## DATASET RECORDS:
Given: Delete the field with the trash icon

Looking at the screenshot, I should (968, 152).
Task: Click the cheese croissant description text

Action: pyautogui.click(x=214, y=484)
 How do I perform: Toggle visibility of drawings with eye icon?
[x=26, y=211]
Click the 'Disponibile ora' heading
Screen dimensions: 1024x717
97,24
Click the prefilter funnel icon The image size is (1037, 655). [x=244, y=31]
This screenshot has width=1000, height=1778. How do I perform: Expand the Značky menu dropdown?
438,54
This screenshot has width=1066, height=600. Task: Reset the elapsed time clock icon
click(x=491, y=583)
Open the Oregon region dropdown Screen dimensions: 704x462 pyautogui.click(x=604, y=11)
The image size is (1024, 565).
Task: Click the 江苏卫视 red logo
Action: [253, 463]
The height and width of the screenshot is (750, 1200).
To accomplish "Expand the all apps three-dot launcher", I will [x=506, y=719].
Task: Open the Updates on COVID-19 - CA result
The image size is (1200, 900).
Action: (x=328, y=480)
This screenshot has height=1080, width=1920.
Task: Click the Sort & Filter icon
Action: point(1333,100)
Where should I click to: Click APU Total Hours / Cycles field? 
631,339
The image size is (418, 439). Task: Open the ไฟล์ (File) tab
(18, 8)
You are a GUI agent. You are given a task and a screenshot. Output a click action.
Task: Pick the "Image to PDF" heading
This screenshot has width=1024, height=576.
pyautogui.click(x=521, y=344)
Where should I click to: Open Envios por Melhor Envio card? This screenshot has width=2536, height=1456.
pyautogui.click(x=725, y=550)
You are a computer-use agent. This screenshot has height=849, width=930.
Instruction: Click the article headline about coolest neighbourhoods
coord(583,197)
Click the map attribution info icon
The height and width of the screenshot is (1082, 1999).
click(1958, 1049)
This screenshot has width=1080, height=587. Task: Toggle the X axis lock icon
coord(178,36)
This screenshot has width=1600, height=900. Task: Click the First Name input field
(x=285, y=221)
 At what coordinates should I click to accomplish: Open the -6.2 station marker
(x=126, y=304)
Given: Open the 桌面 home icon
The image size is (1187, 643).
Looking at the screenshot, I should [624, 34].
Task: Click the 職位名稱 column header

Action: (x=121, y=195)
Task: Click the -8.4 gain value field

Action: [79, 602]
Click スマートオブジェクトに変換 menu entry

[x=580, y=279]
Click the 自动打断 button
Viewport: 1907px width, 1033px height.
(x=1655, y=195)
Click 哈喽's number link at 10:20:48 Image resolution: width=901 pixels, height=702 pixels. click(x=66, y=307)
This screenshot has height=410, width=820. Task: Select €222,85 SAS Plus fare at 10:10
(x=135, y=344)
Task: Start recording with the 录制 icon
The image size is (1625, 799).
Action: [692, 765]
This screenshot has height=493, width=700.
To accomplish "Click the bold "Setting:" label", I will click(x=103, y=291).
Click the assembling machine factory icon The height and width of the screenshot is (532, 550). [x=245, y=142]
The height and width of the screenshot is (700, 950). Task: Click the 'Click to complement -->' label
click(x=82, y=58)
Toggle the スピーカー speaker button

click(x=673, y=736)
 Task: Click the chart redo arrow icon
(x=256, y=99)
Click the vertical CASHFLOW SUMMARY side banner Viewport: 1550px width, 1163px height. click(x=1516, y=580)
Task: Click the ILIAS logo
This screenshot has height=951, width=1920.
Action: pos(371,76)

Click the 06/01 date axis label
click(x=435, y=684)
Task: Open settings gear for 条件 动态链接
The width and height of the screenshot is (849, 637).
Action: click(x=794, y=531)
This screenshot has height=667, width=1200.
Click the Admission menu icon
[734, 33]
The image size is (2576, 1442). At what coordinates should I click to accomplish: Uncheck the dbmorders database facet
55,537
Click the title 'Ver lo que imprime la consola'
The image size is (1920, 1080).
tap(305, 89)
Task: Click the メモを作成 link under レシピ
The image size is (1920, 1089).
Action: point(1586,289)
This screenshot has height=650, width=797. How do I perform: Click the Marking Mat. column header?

## WHAT IS EXPECTED:
Copy these rows above without changing anything.

## EXERCISE OUTPUT:
Given: Delete the field with the trash icon

Looking at the screenshot, I should (968, 152).
Task: Click the cheese croissant description text

Action: pyautogui.click(x=214, y=484)
 How do I perform: Toggle visibility of drawings with eye icon?
[x=26, y=211]
Click the 'Disponibile ora' heading
Screen dimensions: 1024x717
97,24
Click the prefilter funnel icon The image size is (1037, 655). [x=244, y=31]
This screenshot has width=1000, height=1778. How do I perform: Expand the Značky menu dropdown?
438,54
This screenshot has width=1066, height=600. Task: Reset the elapsed time clock icon
click(x=491, y=583)
Open the Oregon region dropdown Screen dimensions: 704x462 pyautogui.click(x=604, y=11)
The image size is (1024, 565).
Task: Click the 江苏卫视 red logo
Action: [253, 463]
The height and width of the screenshot is (750, 1200).
To accomplish "Expand the all apps three-dot launcher", I will [x=506, y=719].
Task: Open the Updates on COVID-19 - CA result
The image size is (1200, 900).
Action: (x=328, y=480)
This screenshot has height=1080, width=1920.
Task: Click the Sort & Filter icon
Action: point(1333,100)
Where should I click to: Click APU Total Hours / Cycles field? 
631,339
The image size is (418, 439). Task: Open the ไฟล์ (File) tab
(18, 8)
You are a GUI agent. You are given a task and a screenshot. Output a click action.
Task: Pick the "Image to PDF" heading
This screenshot has width=1024, height=576.
pyautogui.click(x=521, y=344)
Where should I click to: Open Envios por Melhor Envio card? This screenshot has width=2536, height=1456.
pyautogui.click(x=725, y=550)
You are a computer-use agent. This screenshot has height=849, width=930.
Instruction: Click the article headline about coolest neighbourhoods
coord(583,197)
Click the map attribution info icon
The height and width of the screenshot is (1082, 1999).
click(1958, 1049)
This screenshot has width=1080, height=587. Task: Toggle the X axis lock icon
coord(178,36)
This screenshot has width=1600, height=900. Task: Click the First Name input field
(x=285, y=221)
 At what coordinates should I click to accomplish: Open the -6.2 station marker
(x=126, y=304)
Given: Open the 桌面 home icon
The image size is (1187, 643).
Looking at the screenshot, I should [624, 34].
Task: Click the 職位名稱 column header

Action: (x=121, y=195)
Task: Click the -8.4 gain value field

Action: [79, 602]
Click スマートオブジェクトに変換 menu entry

[x=580, y=279]
Click the 自动打断 button
Viewport: 1907px width, 1033px height.
(x=1655, y=195)
Click 哈喽's number link at 10:20:48 Image resolution: width=901 pixels, height=702 pixels. click(x=66, y=307)
This screenshot has height=410, width=820. Task: Select €222,85 SAS Plus fare at 10:10
(x=135, y=344)
Task: Start recording with the 录制 icon
The image size is (1625, 799).
Action: [692, 765]
This screenshot has height=493, width=700.
To accomplish "Click the bold "Setting:" label", I will click(x=103, y=291).
Click the assembling machine factory icon The height and width of the screenshot is (532, 550). [x=245, y=142]
The height and width of the screenshot is (700, 950). Task: Click the 'Click to complement -->' label
click(x=82, y=58)
Toggle the スピーカー speaker button

click(x=673, y=736)
 Task: Click the chart redo arrow icon
(x=256, y=99)
Click the vertical CASHFLOW SUMMARY side banner Viewport: 1550px width, 1163px height. click(x=1516, y=580)
Task: Click the ILIAS logo
This screenshot has height=951, width=1920.
Action: pos(371,76)

Click the 06/01 date axis label
click(x=435, y=684)
Task: Open settings gear for 条件 动态链接
The width and height of the screenshot is (849, 637).
Action: click(x=794, y=531)
This screenshot has height=667, width=1200.
Click the Admission menu icon
[734, 33]
The image size is (2576, 1442). At what coordinates should I click to accomplish: Uncheck the dbmorders database facet
55,537
Click the title 'Ver lo que imprime la consola'
The image size is (1920, 1080).
tap(305, 89)
Task: Click the メモを作成 link under レシピ
The image size is (1920, 1089).
Action: point(1586,289)
This screenshot has height=650, width=797. How do I perform: Click the Marking Mat. column header?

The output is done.